[Stored data]
----

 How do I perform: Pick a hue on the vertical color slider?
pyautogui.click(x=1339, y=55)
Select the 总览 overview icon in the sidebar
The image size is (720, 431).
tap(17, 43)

----

Copy out every entry, keeping each line exactly as it is.

 How do I perform: Pick a hue on the vertical color slider?
pyautogui.click(x=1339, y=55)
Select the 总览 overview icon in the sidebar
The image size is (720, 431).
tap(17, 43)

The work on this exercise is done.